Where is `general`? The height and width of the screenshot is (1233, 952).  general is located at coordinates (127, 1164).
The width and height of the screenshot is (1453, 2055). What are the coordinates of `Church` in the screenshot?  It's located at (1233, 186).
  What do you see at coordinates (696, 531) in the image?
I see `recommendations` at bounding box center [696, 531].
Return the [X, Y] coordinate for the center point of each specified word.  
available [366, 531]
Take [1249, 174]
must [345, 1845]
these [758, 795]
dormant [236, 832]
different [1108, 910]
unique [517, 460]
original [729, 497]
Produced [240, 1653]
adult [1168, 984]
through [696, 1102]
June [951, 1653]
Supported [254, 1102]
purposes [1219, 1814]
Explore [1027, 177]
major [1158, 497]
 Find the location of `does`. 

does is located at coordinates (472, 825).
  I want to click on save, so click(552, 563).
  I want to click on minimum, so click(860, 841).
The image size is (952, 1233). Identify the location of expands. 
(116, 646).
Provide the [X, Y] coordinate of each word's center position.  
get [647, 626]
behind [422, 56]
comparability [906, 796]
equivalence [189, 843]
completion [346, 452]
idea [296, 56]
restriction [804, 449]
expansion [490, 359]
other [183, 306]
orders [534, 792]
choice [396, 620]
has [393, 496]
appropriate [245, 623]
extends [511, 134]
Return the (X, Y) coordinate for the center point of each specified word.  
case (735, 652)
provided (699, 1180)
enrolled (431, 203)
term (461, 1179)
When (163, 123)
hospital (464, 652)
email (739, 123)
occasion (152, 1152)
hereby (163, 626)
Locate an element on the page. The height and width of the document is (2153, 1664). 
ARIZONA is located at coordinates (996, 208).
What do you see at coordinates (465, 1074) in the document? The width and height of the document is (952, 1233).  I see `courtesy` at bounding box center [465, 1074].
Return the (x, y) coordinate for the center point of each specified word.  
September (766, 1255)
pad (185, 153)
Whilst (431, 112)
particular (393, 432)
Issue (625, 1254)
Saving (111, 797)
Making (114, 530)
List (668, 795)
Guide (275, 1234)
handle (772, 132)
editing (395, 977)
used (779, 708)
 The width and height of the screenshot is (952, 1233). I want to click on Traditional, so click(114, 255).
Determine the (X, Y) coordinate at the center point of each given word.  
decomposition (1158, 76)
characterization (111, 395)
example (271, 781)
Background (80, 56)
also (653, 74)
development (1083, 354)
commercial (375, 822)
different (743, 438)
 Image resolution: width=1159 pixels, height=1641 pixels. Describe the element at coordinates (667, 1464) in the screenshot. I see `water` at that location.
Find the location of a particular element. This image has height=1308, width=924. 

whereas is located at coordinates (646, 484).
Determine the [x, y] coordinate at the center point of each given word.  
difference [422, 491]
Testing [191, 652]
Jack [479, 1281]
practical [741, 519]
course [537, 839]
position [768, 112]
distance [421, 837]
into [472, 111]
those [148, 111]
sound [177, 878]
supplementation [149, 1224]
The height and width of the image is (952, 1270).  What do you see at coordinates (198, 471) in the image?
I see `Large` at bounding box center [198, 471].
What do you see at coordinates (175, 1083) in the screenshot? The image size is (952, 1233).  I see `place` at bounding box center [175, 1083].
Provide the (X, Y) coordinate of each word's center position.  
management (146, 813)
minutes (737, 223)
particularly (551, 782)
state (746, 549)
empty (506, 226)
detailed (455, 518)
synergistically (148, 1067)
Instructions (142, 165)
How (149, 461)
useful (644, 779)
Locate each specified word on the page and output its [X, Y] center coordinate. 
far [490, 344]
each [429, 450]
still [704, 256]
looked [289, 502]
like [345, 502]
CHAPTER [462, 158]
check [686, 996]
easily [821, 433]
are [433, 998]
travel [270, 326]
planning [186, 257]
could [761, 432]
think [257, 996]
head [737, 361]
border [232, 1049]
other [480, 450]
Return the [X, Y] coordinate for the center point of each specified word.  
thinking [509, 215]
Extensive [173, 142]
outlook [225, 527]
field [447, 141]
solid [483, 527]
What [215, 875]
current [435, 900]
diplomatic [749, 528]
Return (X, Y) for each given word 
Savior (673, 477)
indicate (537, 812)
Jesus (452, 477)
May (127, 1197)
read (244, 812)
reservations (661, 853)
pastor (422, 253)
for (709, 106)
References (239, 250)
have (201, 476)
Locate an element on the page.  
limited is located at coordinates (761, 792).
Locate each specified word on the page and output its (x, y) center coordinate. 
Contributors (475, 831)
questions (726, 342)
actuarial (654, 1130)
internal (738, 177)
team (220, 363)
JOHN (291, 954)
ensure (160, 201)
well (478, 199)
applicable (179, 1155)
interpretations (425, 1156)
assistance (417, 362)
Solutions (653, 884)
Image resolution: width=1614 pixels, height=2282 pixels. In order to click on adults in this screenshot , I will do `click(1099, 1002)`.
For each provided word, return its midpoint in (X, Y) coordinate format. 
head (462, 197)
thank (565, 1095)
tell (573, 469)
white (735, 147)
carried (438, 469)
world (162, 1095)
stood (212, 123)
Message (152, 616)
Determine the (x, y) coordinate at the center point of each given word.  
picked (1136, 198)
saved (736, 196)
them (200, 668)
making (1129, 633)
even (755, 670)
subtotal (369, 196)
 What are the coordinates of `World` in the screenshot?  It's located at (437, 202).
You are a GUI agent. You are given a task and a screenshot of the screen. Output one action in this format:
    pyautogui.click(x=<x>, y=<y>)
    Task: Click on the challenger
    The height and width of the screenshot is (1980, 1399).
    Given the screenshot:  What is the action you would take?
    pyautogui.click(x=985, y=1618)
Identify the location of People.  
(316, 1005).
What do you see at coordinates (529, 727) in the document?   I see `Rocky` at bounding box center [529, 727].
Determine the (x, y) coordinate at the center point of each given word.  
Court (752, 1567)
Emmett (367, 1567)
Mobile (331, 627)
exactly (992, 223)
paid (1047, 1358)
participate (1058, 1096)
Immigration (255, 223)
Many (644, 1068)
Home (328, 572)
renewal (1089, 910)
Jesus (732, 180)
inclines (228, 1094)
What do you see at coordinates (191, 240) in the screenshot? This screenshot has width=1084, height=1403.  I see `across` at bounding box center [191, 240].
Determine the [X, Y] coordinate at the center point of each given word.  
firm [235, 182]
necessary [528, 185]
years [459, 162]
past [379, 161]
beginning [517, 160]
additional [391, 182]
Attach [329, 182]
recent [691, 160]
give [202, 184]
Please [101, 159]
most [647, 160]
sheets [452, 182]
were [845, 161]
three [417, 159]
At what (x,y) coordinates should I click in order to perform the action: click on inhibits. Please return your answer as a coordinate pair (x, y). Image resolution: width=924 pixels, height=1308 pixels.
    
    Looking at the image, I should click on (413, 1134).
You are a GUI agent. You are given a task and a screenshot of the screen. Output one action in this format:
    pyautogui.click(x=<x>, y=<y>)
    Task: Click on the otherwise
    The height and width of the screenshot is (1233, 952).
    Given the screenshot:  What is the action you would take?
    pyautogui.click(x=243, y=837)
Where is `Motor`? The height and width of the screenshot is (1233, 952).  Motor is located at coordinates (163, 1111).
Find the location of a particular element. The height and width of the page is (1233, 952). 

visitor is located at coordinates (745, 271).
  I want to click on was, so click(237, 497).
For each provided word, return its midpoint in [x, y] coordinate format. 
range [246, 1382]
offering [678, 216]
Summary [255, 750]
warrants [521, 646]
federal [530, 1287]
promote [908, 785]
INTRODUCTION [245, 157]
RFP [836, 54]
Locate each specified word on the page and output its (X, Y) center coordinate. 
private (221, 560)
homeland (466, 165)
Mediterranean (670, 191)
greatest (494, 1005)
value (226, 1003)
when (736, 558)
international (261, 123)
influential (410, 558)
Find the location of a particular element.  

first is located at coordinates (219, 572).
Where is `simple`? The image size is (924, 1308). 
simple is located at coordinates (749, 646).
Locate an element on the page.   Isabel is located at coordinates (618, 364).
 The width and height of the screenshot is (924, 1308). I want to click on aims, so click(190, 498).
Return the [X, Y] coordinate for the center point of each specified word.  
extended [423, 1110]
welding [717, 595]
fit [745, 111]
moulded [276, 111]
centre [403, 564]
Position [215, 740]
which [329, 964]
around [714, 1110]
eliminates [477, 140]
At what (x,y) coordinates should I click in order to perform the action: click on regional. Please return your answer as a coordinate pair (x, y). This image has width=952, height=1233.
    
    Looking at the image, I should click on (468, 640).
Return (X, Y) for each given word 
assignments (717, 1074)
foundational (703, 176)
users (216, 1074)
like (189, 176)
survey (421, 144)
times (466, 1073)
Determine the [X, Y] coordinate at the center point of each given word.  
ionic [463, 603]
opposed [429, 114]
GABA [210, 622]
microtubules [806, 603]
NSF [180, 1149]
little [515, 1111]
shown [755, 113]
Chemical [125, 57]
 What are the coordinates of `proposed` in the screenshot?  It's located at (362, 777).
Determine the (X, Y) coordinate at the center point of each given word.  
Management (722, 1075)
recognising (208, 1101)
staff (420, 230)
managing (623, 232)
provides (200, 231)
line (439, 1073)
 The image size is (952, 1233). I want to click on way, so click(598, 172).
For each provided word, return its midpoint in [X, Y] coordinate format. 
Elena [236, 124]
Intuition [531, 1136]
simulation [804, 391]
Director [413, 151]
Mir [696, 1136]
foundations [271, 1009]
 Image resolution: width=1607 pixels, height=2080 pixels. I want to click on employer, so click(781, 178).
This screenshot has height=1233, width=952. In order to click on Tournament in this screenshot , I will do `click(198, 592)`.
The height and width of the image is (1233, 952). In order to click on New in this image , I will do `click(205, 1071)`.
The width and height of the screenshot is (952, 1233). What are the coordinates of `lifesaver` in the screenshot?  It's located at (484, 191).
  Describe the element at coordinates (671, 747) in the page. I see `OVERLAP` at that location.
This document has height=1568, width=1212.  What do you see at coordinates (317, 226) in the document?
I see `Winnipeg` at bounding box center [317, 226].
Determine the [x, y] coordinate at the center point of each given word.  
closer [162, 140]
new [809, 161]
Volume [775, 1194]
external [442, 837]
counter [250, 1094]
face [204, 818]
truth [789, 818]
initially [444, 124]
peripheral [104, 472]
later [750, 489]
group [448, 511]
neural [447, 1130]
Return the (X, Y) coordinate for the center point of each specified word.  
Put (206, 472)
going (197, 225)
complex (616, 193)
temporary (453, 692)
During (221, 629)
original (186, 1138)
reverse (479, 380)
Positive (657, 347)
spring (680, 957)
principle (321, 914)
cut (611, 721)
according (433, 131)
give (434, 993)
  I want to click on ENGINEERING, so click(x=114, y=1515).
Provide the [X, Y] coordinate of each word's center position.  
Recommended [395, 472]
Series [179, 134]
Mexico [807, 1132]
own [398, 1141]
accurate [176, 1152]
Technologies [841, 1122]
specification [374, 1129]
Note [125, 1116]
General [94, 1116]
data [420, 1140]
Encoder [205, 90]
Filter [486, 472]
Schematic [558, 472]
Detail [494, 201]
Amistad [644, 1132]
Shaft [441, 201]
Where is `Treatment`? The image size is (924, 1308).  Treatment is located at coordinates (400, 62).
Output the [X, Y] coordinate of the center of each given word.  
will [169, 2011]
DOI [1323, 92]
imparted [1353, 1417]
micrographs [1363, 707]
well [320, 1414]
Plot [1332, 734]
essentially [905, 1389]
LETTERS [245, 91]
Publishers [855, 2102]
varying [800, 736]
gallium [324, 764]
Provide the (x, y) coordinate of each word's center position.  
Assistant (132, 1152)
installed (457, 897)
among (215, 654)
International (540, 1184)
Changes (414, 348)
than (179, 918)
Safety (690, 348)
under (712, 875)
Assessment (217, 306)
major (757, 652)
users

(GIVEN EXERCISE): Reproduce verbatim the rows above, from the row with "editing (395, 977)" up to and including the row with "Image resolution: width=1159", and output nothing else.

(CORRECT RESPONSE):
editing (395, 977)
used (779, 708)
 The width and height of the screenshot is (952, 1233). I want to click on Traditional, so click(114, 255).
Determine the (X, Y) coordinate at the center point of each given word.  
decomposition (1158, 76)
characterization (111, 395)
example (271, 781)
Background (80, 56)
also (653, 74)
development (1083, 354)
commercial (375, 822)
different (743, 438)
 Image resolution: width=1159 pixels, height=1641 pixels. Describe the element at coordinates (667, 1464) in the screenshot. I see `water` at that location.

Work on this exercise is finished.